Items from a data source
★ ★ ★ ★

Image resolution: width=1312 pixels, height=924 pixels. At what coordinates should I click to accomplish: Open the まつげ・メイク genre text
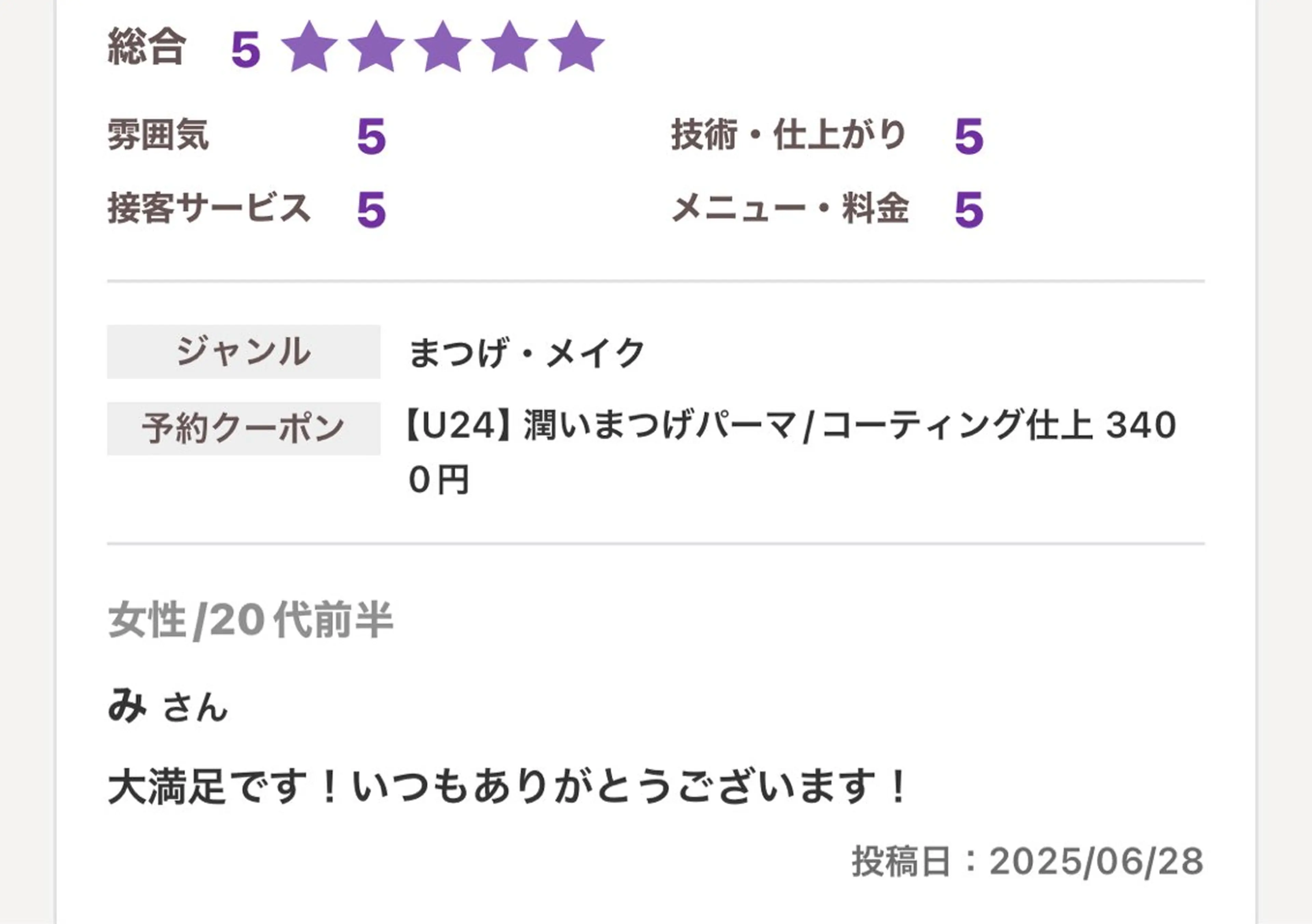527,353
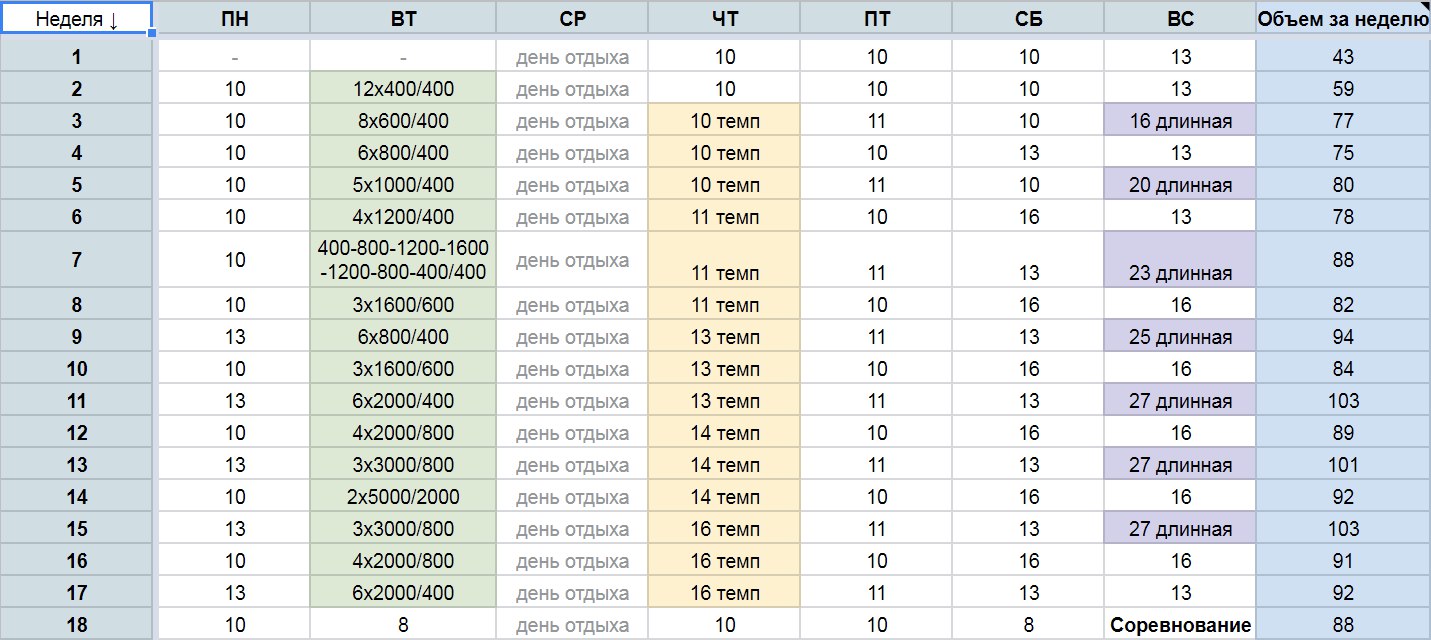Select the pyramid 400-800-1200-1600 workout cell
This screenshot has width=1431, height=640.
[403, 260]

★ ★ ★ ★

▸ **PROMPT**: Please write out all the data again word for word, but not the pictures.

▸ **SOLUTION TO THIS TASK**:
Image resolution: width=1312 pixels, height=924 pixels. At what coordinates should I click to accomplish: Open the まつげ・メイク genre text
527,353
Select the pyramid 400-800-1200-1600 workout cell
This screenshot has width=1431, height=640.
[403, 260]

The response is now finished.